De-Identifying & Shuffling Names or Nouns with Realism

Challenges

 

While masking data, or producing useful test data, you need output values that look real, but do not reveal personally identifiable information (PII). This is particularly true with the names of people, places, and things.

 

Encryption, de-identification, and other masking, hashing, and bit-level obfuscation functions protect data at risk, but do not provide the level of realism certain recipients require. You need an easier way to change the individualizing characteristics of data using a substitute, but realistic, output value.

 

You must also ensure that the real name cannot be readily discovered through reversal or guesswork.

Solutions

 

If you work with PII in tables or flat files, use IRI FieldShield - or the SortCL program in the IRI CoSort product or IRI Voracity platform -- to replace that data with safe, but realistic replacement output stored in DB tables or external data sets called set files. If you need to do the same with ranges in Excel, use IRI CellShield, or for unstructured data sources, use IRI DarkShield. They support:

Recoverable Pseudonymization

Specify a lookup set where real and fake names are either pre-associated, or automatically associated at random. Use the restore set to recover the original names.

Unrecoverable Pseudonymization

Randomly select substitute names for the original value from a set file containing real or fake names. This way the original name value has no automatic basis for restoration.


Specify the pseudonym method used in your output fields in simple 4GL job scripts, or use the pseudonymization dialog in the FieldShield GUI, or DarkShield wizards, in the same Eclipse™ IDE, or in CellShield, which also supports pseudonymous lookup replacements oif values in Excel.

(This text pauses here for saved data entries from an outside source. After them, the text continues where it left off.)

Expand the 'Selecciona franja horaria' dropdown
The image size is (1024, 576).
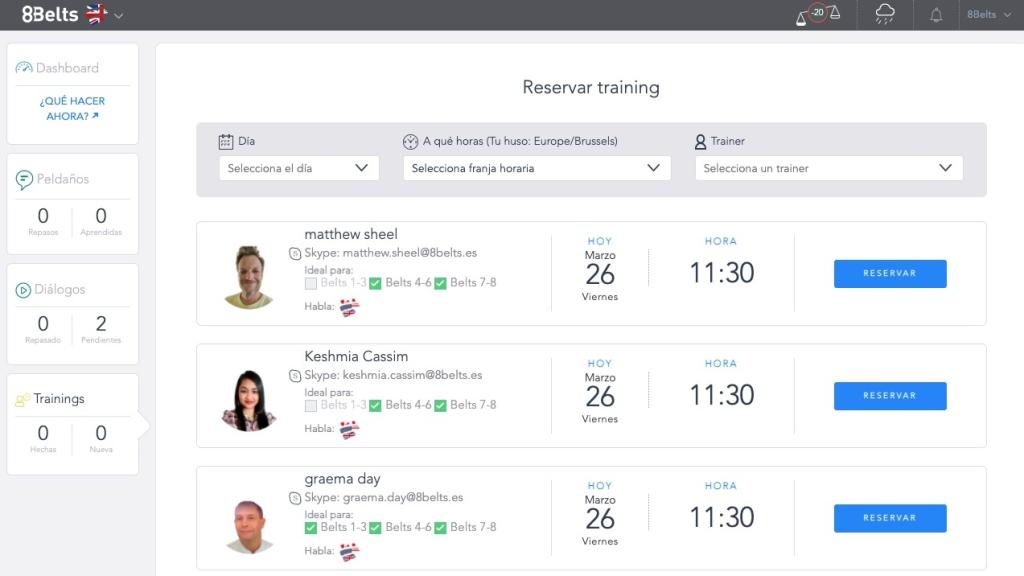pos(537,168)
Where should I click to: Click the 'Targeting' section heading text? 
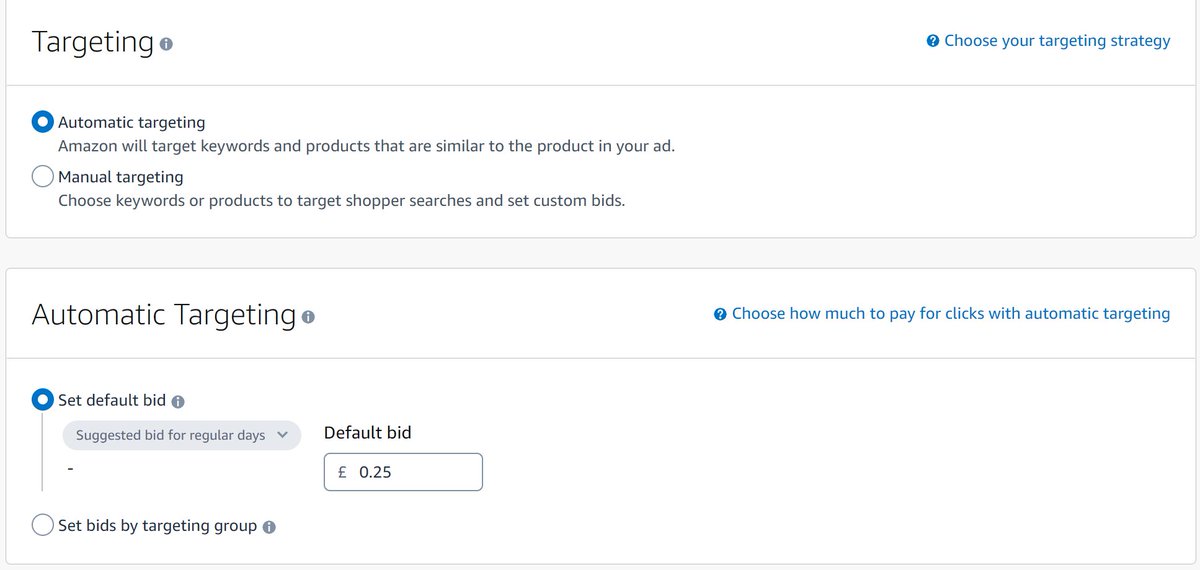tap(92, 42)
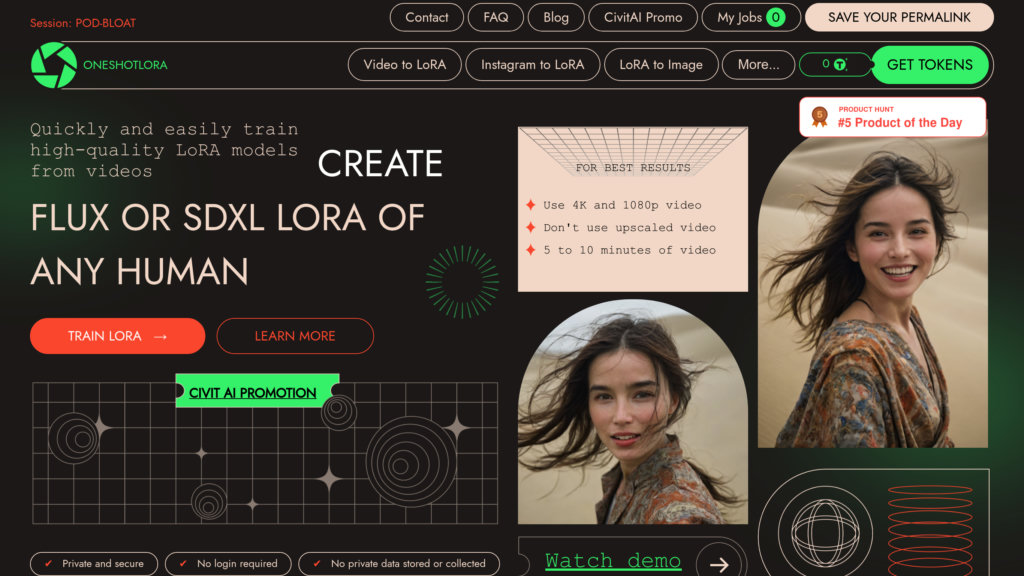Viewport: 1024px width, 576px height.
Task: Click the green My Jobs counter badge
Action: coord(775,17)
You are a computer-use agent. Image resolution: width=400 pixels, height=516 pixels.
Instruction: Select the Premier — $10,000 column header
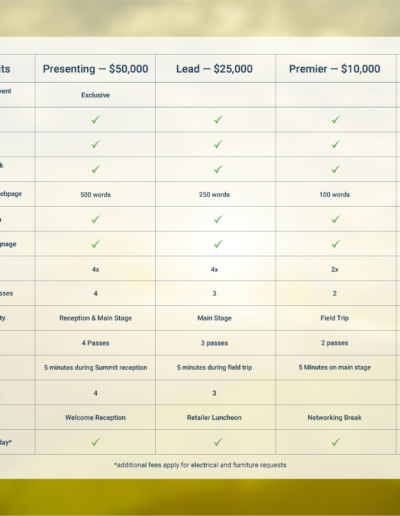coord(334,69)
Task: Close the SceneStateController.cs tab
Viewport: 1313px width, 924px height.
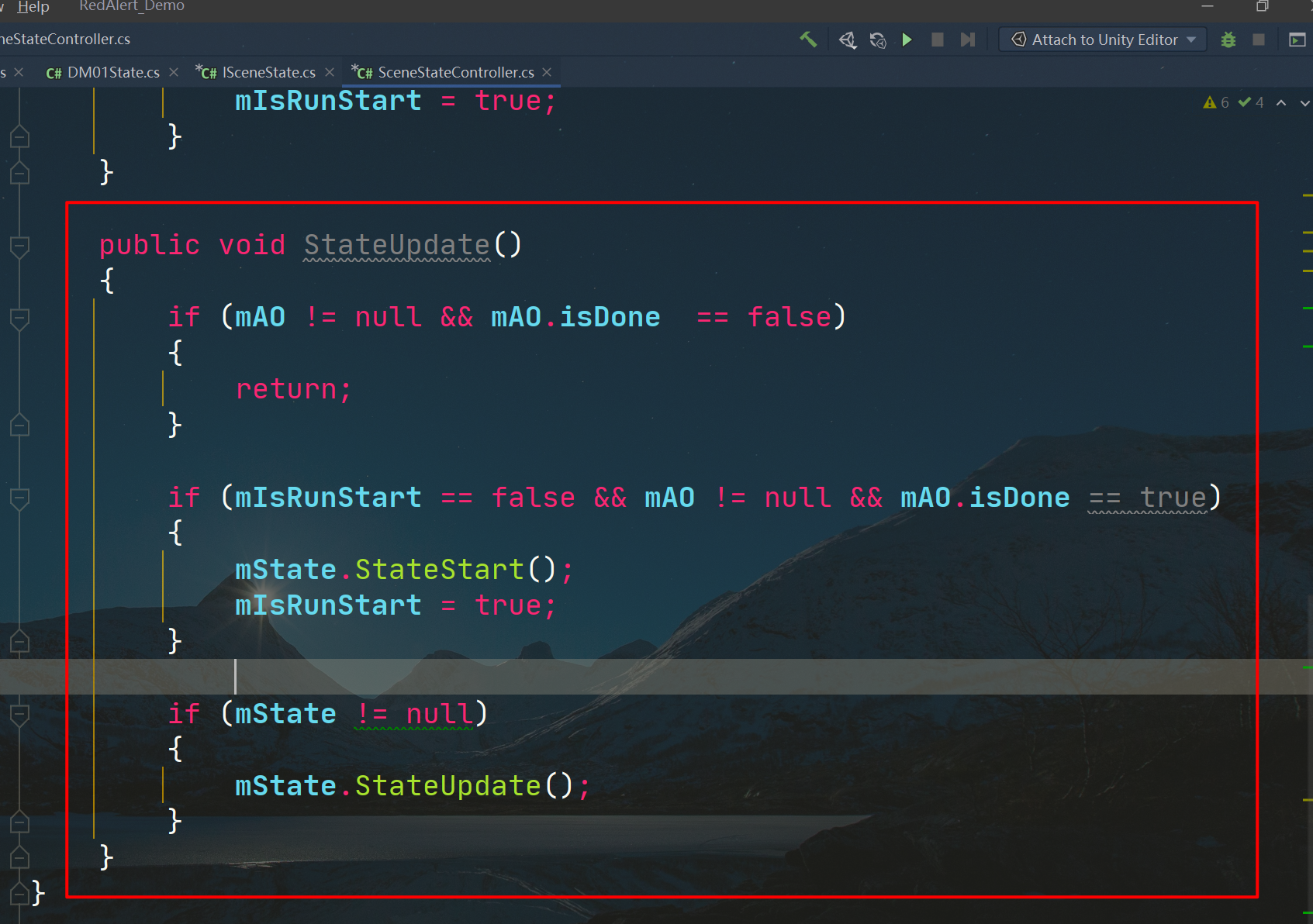Action: coord(547,72)
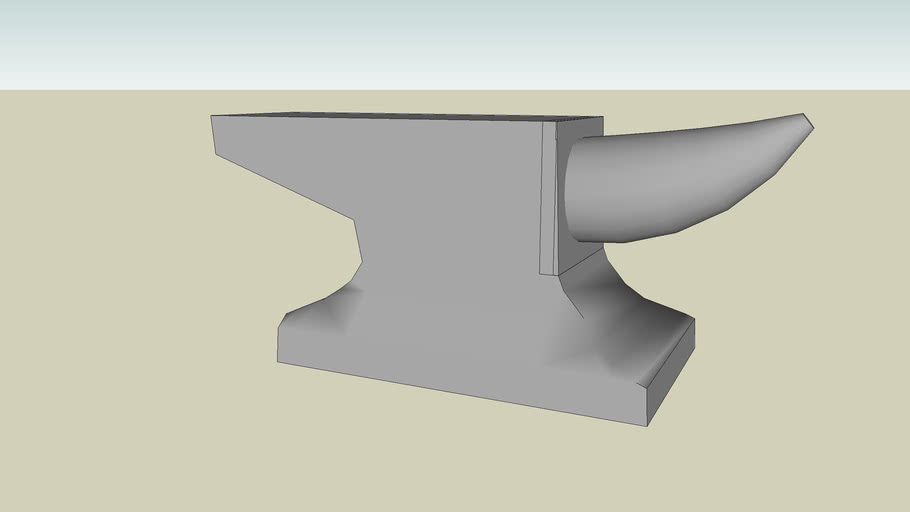Click the dark flat top face of the anvil

tap(400, 117)
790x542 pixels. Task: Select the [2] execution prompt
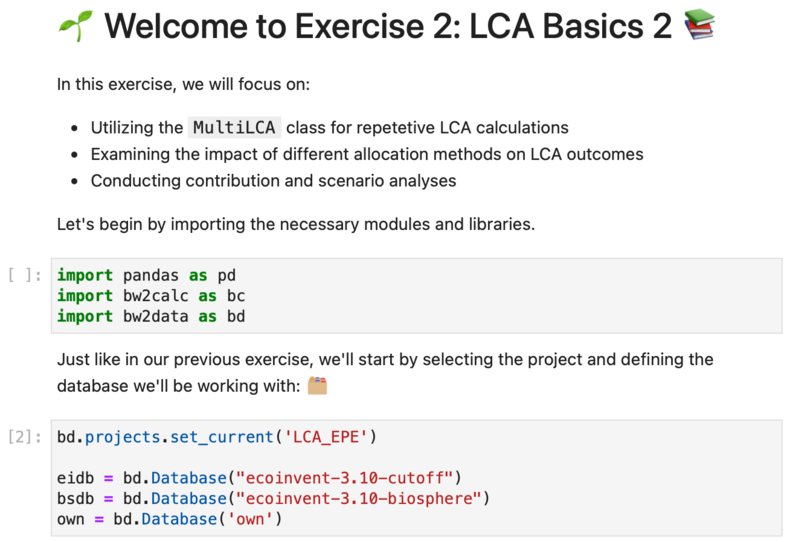(x=25, y=437)
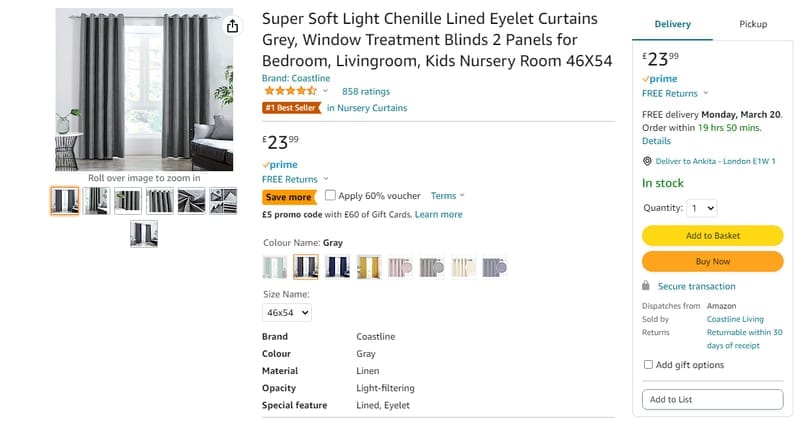Tick the Apply 60% voucher checkbox

330,195
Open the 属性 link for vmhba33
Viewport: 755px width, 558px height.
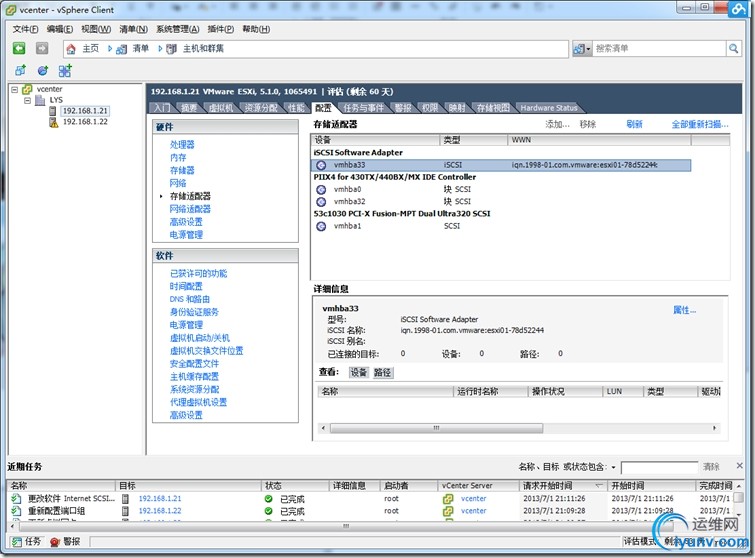(x=684, y=310)

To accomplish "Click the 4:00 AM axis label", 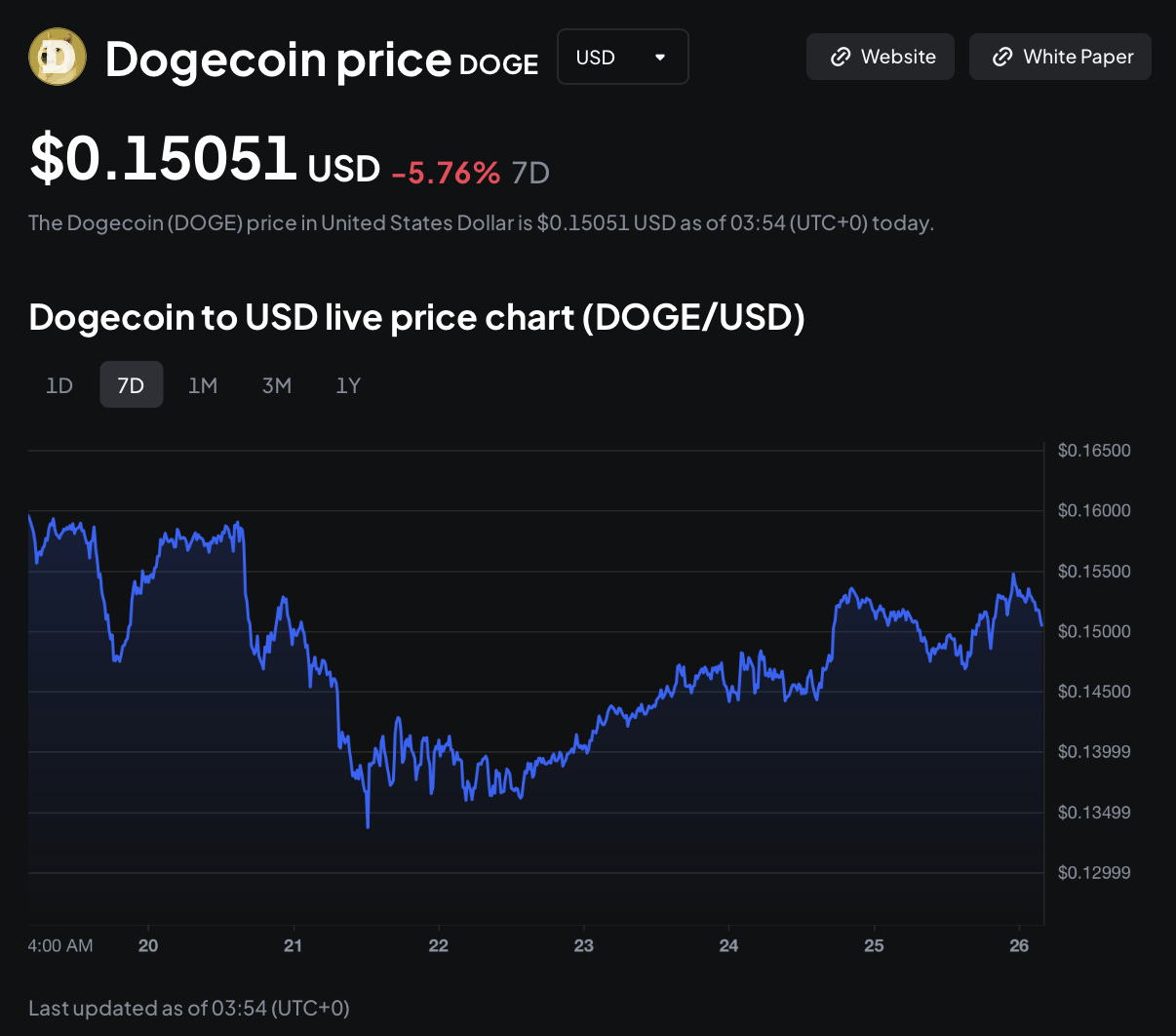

Pseudonymization is only one method that FieldShield can use to de-identify information in a record. And, it can combine pseudonyms with other field-level data security functions.

Need Test Names?

In addition to pseudonymizing and otherwise masking production data, there is a standalone solution for producing safe, but realistic first and last names of either gender (or other nouns). IRI RowGen uses the same metadata as FieldShield (and SortCL) to create and format pseudonyms for use as test data values (or in formatted test data targets).

RowGen is especially necessary for providing anonymous, but real-looking, test data when production data is unavailable or insufficient. RowGen builds structurally and referentially correct test data into database, file, and report targets. Note that RowGen is also included in Voracity.